This is a post in a series of 31 Days of Minimalist Homeschooling. See the intro post with all the topics here.
One of the most difficult things we do as parents is learn to trust our child. Each of our children is on their own unique path, their own timetable, their own growth chart. A lot of this growth is invisible to our eyes, which is the scary part. We have to trust that it’s there.
When it comes to homeschooling happily, learning to trust is essential. Children learn at different rates, and they learn different things. Not all children will be “good” at everything we wish to teach them. (Are adults?) Some children will struggle with things their peers find simple, and at the same time they’ll excel at things that cause their peers’ jaw to drop.
Sometimes we need to let a child do something we don’t think is “essential”, trusting that they need it. This is easier said than done. Looking back on my experience as a parent and homeschooler, I realize that I wasted so much mental energy worrying about my kids when they so obviously needed a little more time, or a little more space. I worried when my son, now 13 and excellent at math and building anything with his hands, wanted to spend hours a day working on LEGO. I worried when my daughters wanted to play dolls and make gymnastics videos before they got any schoolwork done.

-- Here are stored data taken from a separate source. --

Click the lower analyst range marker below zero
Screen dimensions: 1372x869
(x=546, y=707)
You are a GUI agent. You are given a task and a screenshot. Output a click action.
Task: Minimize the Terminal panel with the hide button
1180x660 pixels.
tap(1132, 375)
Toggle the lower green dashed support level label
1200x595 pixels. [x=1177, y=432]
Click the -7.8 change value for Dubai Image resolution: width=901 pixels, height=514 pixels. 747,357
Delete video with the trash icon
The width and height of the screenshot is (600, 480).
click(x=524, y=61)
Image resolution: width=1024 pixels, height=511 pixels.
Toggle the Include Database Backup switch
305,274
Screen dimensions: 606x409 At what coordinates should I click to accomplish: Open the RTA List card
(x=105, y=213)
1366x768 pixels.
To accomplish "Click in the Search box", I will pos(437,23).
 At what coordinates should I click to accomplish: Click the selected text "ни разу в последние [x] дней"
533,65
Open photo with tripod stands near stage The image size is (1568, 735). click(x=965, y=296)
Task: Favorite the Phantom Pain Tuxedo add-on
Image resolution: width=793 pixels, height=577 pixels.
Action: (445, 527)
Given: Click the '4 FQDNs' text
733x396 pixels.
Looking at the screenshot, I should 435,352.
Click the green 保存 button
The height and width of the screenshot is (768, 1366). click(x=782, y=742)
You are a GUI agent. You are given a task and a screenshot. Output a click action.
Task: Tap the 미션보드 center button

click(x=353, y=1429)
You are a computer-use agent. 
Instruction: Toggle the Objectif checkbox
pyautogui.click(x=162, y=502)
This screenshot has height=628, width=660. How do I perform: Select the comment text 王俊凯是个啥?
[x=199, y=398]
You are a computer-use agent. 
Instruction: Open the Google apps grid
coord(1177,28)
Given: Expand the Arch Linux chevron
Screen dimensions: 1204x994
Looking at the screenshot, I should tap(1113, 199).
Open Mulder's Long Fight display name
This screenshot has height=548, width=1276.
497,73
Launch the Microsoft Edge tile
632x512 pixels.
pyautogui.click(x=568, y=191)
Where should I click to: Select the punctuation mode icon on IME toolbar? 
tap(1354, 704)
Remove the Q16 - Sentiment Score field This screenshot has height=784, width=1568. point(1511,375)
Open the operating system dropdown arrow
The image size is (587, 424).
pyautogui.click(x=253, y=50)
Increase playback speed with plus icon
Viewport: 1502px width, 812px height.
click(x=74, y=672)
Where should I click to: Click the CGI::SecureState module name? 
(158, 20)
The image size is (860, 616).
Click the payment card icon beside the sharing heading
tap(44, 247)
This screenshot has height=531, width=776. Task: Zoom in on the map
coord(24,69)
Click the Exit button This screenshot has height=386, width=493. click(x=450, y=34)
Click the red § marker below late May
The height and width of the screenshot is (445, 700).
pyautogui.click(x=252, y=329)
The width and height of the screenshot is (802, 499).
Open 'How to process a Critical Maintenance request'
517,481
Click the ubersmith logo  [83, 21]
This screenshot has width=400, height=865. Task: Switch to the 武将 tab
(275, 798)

Those fears turned out to be unfounded.
Trust begins at the very beginning of the parenting experience. Tiny babies grow in the depths of our bodies with no conscious help from us. We trust their hearts will beat, their limbs will grow. We pat our tummies and get nervous if baby doesn’t move when we pay attention.
Right now, the lesson of trust is ever more obvious to me. I’m currently 24 weeks, 5 days pregnant. My water broke over 3 weeks ago. At any moment, I will go into labor. Too early, yet the doctors won’t try to stop it as they might with another pregnancy, because the most likely cause of my preterm labor will be infection. My body will know before I do, before I get a fever or abdominal pain. Before the contractions make me wake up and pay attention. My body knows that staying pregnant once that happens would be more dangerous than delivering a tiny, vulnerable infant.
And I have no choice but to trust that.
Amber says
Great post! My kiddos are 7, 4, and 1. It is so hard for me because oftentimes we eat, I get ready for the day, and then I have to interrupt them playing together to “do school.” I sometimes just want to let them keep playing, but then the guilt and worry set in and I mostly make esp my oldest “do school” so she can tell people she “did” school that day! 😉 She reads way beyond grade level is doing math well. throw in the towel on my curriculum some days?!?